Nos últimos meses, alguns motoboys me interpelaram nos sinais de trânsito, perguntando se eu estava vendendo. Passado o susto, entendi a razão do interesse: em sua combinação de preço, consumo e espaço, o modelo é um sonho para quem tenta ganhar o do dia com entregas — isto é, mais de 1,5 milhão de pessoas do país.

Já estou com meia dúzia de números anotados — gente interessada em ter prioridade na compra, caso eu decida vender. Se chegar a uma dúzia, faço um leilão. De fato, amigos têm insistido para que eu venda e compre algo mais funcional para a minha rotina de não-entregador da Amazon, mas eu não sei; acabei criando apego.

No início foi a coisa da herança, mesmo: o carro era a última lembrança do meu pai, homem de quem eu sempre tive, contraditoriamente, pouquíssimas lembranças. Mais tarde, passou a ser mais uma coisa nossa — minha e do carro, digo, uma espécie de entendimento mútuo que criamos; uma certa intimidade, por assim dizer.

É como se, de uma herança, eu tivesse vislumbrado um legado.

De uma forma que eu não sei explicar, sinto que eu entendo esse carro, o que ele pode significar em um mundo como o de hoje, ainda que eu não saiba dizê-lo — e sinto que ele, em contrapartida, compõe o conjunto de fatores que conferem algum sentido à minha vida neste momento. Mas… quanto dura um momento? A gente vai ver e, de repente, já passou. Passou?

Sem saber como responder a essas perguntas em um mundo em que tudo se transforma à velocidade da luz e perpetuamente, mas de alguma forma sempre voltando ao mesmo, em vez de vendê-lo, comecei… a reformá-lo. Brincando, brincando, já estou me programando para trocar a ferrugem das chapas de polietileno das janelas pelo luxo de dois vidros verdadeiros…

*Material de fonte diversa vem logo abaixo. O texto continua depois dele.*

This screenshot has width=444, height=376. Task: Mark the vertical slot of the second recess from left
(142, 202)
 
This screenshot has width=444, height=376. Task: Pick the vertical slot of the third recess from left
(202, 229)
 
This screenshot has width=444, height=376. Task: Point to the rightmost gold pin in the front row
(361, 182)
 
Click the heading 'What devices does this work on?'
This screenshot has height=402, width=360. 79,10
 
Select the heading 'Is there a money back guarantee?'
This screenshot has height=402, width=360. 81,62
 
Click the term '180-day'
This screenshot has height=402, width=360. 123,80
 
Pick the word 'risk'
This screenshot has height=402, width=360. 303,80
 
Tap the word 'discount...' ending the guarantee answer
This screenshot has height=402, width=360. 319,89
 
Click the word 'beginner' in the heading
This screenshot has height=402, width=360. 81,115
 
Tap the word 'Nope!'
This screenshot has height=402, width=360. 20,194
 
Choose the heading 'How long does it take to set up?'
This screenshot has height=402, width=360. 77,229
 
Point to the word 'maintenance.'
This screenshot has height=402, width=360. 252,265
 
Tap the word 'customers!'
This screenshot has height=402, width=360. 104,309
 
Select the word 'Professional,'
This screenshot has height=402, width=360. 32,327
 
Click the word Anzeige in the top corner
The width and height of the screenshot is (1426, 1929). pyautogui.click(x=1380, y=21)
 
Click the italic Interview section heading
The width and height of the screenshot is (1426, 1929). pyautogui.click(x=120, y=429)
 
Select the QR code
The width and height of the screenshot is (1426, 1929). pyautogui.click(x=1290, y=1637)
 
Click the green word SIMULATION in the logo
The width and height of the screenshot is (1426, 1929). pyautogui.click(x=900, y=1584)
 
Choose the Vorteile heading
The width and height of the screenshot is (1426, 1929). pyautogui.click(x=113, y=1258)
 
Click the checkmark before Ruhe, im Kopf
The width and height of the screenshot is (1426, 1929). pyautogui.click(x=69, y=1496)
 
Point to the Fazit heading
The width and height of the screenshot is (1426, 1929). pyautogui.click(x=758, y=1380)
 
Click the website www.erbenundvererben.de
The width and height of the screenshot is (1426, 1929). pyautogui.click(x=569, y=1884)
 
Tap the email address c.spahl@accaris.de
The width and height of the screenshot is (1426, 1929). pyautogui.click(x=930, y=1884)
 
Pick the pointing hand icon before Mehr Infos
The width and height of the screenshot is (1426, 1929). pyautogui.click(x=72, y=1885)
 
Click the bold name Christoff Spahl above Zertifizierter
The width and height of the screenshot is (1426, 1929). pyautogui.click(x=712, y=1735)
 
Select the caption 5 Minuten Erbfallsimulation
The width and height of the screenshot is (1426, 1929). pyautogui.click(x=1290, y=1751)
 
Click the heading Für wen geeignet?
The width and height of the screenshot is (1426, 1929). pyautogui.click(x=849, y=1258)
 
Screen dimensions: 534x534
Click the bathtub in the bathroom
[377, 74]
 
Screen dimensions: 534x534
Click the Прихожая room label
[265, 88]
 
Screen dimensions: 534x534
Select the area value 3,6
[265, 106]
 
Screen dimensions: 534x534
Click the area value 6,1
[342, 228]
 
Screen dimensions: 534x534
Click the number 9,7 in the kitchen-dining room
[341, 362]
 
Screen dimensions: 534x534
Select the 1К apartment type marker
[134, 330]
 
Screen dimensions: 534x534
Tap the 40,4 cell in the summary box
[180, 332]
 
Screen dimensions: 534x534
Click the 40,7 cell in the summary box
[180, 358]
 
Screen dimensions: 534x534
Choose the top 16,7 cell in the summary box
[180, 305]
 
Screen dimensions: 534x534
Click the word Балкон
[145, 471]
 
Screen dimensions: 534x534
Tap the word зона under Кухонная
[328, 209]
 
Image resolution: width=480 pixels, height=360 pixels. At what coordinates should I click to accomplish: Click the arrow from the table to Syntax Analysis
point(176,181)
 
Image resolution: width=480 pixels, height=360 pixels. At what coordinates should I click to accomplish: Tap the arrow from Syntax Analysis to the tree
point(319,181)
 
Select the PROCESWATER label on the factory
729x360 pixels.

Mas é mais para dar um astral. De certa forma, faço do meu carro uma máquina de lavar toda uma antiga roupa suja que nunca termina de se limpar, como esse país bem nos ensinou nos últimos anos. Tento me lembrar: de tempos em tempos, é importante também lavarmos a máquina.

***

Certa vez, ouvindo o logos (isto é, o conjunto de leis que, compondo uma harmonia de inteligência onipresente, comanda o universo e se plenifica no pensamento humano — uau!), Heráclito de Éfeso cravou que o todo é uno: dividido-individido, gerado-ingerado, finito-infinito, pai-filho, mortal-imortal. Para Heráclito, o todo é um só, a despeito de toda a sua pluralidade — ou melhor, justo na amplitude dela.

É isto, de certa forma, o que tento dizer: para mim, algo deste uno está simbolizado hoje pelo meu Uno, como de resto cada um simboliza o que quer como bem entende (e sobretudo como não entende, o que costuma ser a praxe).

Ainda Heráclito: todas as coisas que existem em pluralidade diversa se realizam, integralmente, como o próprio cosmo unitário; tudo o que é diverso se consubstancia na singularidade de uma única unidade ontológica, ainda que nada disso possa ser percebido imediatamente — ainda mais quando se começa escrevendo uma crônica sobre um carro, e o rio de palavras deságua em filosofia barateada…

Heráclito é o autor daquela máxima sobre não ser possível entrar duas vezes no mesmo rio, já que da segunda vez tanto quem entra quanto o rio são outros, já. Ele falou sobre todas essas coisas nos anos quinhentos de Antes da Era Comum, quando viveu e morreu — não sem antes reformular a sua antiga máxima em uma versão mais definitiva.

Teria dito Heráclito, antes de oferecer inexplicavelmente o próprio corpo aos cães: “Tudo passa, até a uva passa”. Foi mais ou menos nesta mesma época que herdei este carro de meu pai, para o qual, na falta de solução para os meus impasses… acabo de comprar quatro novos pneus.

NOTA
A crônica O todo no uno, o Uno no todo pertence ao livro inédito O tempo das moscas-de-maio, vencedor do Prêmio Literário Cidade de Manaus 2024.

Ewerton Martins Ribeiro

Escritor nascido em Belo Horizonte (MG), é também jornalista da UFMG e doutor em estudos literários. Publicou a novela A grande marcha (Circuito, 2014) e o infantojuvenil Ficções do minidicionário ou A guerra secreta dos insetos (Urutau, 2022).